Yomal De Mel, Nisansa de Silva
International Conference on Computational Collective Intelligence

This study introduces GeeSanBhava, a high-quality data set of Sinhala song comments extracted from YouTube manually tagged using Russell’s Valence-Arousal model by three independent human annotators. The human annotators achieve a substantial inter-annotator agreement (Fleiss’ kappa = 84.96\%). The analysis revealed distinct emotional profiles for different songs, highlighting the importance of comment-based emotion mapping. The study also addressed the challenges of comparing comment-based and song-based emotions, mitigating biases inherent in user-generated content. A number of Machine learning and deep learning models were pre-trained on a related large data set of Sinhala News comments in order to report the zero-shot result of our Sinhala YouTube comment data set.
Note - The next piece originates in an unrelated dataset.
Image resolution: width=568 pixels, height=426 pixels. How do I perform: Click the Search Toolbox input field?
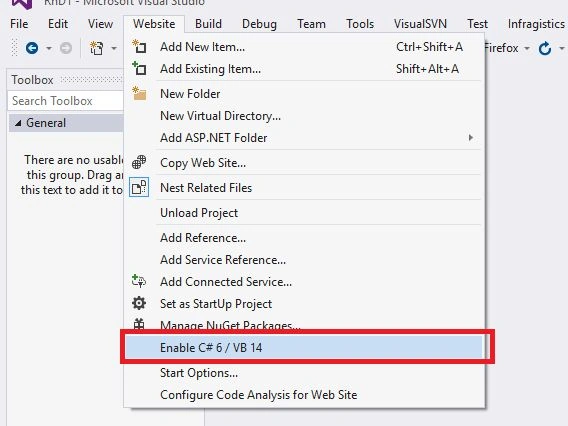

An optimized Multi-Layer Perceptron model, after extensive hyperparameter tuning, achieved a ROC-AUC score of 0.887. The model is a three-layer MLP with a configuration of 256, 128, and 64 neurons. This research contributes a valuable annotated dataset and provides insights for future work in Sinhala Natural Language Processing and music emotion recognition. The complete data set is publicly available at: https://bit.ly/SinhalaYoutubeComments.

Keywords: Sinhala | Natural Language Processing | Machine Learning / Deep Learning |